Mehr als 100 Meter lange Rotorblätter sollen auf die Schwerlastzüge wie den K25 oder den InterCombi passen. Möglich sei das dank einer neuen Schnellwechselplatte, die Windflügel unterschiedlicher Größen aufnimmt, erläuterte Marketing-Chef Volker Seitz. Damit können die Rotorblätter auf dem Auflieger mit einem Winkel von bis zu 70 Grad aufgestellt oder endlos um die eigene Achse gedreht werden, um Hindernissen auf der Route auszuweichen.

Eine ganz neue Entwicklung ist der Windflügeladapter nicht, in München auf der Bauma hat die Tii Group bereits die dritte Generation dabei. Bei der aktuellen Version haben die Entwickler das Nutzlastmoment auf bis zu 610 Metertonnen verbessert, so dass damit laut der Beschreibung – montiert auf Plattformwagen oder selbstfahrenden Fahrzeugen – noch längere Windflügel als bisher transportieren lassen. Die neue Serienlösung setzt sich aus einem kurvensicheren 2-Achs-Jeep-Dolly mit Freidreheinrichtung sowie einem 4-Achs-Nachläufer zusammen. Den Wartungsaufwand sollen luftgefederten BPW-Achsen minimieren.

Die Aufnahme des Windflügels funktioniert nach dem Prinzip Plug and Play mit nur wenigen Hilfsmitteln. Mit Hilfe einer Hebeeinrichtung wird die Flügelwurzel vom Boden aus aufgenommen. Die Aufnahme geschieht mit einer Schnellkupplungslösung bestehend aus einem Root-Adapter und einem Root-Frame. An letzterem wird die Freidreheinrichtung vormontiert, um anschließend im Handumdrehen Rahmen mit Wurzel an den Adapter zu kuppeln. Auch ein unebener Grund oder unterschiedliches Straßenniveau sind kein Problem: die Hubhöhe kann von minus 200 bis plus 2.000 Millimetern variieren.

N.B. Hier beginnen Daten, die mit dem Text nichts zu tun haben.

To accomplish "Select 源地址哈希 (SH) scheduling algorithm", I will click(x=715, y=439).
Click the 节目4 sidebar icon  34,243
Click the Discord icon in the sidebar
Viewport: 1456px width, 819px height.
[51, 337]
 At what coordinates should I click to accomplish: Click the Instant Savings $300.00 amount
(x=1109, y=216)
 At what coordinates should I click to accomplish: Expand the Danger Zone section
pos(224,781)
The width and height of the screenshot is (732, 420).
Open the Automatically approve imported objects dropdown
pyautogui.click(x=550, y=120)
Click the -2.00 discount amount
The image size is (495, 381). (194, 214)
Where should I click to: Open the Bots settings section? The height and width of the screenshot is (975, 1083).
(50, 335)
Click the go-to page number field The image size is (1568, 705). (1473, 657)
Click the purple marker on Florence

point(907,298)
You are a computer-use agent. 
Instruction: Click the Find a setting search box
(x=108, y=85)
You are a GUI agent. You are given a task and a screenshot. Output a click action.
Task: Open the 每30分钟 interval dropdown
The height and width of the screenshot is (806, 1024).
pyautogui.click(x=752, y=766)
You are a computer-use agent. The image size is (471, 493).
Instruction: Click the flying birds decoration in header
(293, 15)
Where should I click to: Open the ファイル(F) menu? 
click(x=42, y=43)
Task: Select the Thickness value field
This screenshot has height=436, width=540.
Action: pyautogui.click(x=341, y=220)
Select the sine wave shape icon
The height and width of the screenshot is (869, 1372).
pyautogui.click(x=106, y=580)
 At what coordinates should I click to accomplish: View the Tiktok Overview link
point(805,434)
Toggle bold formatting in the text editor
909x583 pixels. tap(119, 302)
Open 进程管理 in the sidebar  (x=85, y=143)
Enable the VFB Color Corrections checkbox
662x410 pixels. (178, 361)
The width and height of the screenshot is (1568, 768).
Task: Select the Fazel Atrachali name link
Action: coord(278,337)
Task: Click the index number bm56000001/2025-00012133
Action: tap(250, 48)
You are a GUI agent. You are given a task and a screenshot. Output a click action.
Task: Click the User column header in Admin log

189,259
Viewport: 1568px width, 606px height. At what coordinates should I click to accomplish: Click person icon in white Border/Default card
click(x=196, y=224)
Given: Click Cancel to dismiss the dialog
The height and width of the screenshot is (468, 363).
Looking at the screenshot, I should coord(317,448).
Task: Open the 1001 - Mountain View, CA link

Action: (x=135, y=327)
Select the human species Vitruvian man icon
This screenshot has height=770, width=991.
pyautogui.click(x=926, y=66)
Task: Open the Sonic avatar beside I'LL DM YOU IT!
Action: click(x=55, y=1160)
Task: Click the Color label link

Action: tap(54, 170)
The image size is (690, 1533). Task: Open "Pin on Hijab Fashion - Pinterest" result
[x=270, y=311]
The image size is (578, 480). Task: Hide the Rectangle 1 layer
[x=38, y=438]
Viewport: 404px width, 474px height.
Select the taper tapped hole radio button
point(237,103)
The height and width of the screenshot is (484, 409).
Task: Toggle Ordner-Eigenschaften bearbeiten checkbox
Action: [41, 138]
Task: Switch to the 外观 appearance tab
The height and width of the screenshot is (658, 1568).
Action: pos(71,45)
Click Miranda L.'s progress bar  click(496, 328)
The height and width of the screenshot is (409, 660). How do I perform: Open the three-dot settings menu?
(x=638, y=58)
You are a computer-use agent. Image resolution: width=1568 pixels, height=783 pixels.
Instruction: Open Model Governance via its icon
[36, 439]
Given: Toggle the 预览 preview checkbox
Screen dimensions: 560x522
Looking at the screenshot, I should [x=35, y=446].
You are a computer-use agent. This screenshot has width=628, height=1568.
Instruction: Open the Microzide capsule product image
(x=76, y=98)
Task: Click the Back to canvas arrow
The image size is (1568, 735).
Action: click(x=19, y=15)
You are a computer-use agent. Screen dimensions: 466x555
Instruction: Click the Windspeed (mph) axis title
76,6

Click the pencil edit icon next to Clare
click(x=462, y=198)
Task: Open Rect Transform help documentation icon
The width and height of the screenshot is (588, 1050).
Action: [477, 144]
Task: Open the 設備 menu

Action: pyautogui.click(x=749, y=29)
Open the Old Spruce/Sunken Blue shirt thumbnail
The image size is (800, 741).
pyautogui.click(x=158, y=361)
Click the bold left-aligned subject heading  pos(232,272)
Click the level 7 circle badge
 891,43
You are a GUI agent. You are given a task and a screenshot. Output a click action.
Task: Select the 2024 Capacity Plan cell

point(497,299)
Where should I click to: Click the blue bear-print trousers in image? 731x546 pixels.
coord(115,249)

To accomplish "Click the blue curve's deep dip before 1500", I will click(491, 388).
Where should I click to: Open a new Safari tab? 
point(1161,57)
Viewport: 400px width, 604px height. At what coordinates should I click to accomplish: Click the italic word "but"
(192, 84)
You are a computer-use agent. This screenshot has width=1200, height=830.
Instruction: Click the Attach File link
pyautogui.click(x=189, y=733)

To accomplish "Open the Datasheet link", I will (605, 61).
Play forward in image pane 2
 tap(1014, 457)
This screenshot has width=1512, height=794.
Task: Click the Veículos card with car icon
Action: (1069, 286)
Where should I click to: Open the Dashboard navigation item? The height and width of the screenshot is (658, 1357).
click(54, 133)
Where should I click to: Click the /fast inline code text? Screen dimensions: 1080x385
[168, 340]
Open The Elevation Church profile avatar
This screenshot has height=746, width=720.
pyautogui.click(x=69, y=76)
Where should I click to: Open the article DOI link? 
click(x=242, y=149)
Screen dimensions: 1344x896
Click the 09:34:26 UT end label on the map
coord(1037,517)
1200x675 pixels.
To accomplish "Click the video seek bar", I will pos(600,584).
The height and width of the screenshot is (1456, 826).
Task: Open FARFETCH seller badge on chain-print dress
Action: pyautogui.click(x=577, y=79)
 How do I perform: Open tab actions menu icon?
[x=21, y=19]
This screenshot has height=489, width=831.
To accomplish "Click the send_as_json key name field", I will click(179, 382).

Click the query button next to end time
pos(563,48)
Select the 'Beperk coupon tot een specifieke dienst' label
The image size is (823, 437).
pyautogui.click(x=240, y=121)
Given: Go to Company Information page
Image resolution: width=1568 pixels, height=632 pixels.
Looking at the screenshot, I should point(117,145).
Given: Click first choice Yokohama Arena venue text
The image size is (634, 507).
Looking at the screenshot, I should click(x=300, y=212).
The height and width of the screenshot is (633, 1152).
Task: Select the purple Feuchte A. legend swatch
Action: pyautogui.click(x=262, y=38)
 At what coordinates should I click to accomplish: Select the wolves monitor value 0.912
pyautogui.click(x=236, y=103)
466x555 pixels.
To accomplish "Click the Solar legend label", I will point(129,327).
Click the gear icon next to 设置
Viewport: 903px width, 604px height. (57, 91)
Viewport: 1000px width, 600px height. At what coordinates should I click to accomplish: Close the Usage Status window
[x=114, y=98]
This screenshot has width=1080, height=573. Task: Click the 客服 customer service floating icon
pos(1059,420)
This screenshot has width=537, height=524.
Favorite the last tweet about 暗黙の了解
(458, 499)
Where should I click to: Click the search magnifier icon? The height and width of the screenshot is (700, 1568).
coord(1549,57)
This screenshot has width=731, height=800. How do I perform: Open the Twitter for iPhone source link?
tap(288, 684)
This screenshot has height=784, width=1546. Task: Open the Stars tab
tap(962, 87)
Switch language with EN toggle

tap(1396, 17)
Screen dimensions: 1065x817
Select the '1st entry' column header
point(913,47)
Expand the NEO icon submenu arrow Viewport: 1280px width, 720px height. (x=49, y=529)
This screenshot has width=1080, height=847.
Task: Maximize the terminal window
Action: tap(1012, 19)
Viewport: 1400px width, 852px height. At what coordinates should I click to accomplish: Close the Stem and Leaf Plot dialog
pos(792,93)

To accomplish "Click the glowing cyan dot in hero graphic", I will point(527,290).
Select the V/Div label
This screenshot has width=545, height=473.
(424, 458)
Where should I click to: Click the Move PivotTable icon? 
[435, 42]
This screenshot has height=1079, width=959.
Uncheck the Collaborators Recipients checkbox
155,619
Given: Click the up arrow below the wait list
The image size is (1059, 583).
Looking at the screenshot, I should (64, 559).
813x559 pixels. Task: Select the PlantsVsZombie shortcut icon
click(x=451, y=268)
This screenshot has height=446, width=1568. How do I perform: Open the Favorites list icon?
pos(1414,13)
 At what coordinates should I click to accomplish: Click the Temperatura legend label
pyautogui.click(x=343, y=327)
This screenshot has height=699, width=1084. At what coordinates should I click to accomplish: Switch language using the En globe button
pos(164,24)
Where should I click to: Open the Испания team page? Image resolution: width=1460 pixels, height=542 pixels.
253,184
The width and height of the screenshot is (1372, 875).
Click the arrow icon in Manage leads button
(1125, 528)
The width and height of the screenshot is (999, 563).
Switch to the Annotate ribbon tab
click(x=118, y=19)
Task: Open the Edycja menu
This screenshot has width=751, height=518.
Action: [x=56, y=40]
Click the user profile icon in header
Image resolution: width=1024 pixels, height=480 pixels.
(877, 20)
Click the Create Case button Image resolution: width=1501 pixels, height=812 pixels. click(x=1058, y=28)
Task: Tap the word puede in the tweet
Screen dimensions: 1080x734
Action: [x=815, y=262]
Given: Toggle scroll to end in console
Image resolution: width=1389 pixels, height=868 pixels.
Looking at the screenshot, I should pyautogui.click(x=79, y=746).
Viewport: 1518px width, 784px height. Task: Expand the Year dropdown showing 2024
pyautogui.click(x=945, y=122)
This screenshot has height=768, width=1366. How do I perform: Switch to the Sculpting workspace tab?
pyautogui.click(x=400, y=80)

Auch die Lagerung des Rotorblattes auf dem hinteren 4-Achs-Nachläufer ist durchdacht. Eine Klemme nimmt den Windflügel am hinteren Ende auf. Diese ist auf mehreren Gelenken gelagert, die in die unterschiedlichen Bewegungsrichtungen von Fahrzeug und Rotorblatt abfedern. Damit sei der schonende Transport des empfindlichen Rotorblattes möglich, erläutert Gerald Krach, der CEO der Tii Group.

Bei Leerfahrten können alle Elemente zu einer einzigen Sattelanhängerkombination zusammengebaut werden. Dadurch wird eine Gesamtlänge von 16,5 Metern sowie einem Gesamtgewicht von 60 Tonnen unterschritten. Sondergenhemigungen für Europa sind somit nicht erforderlich.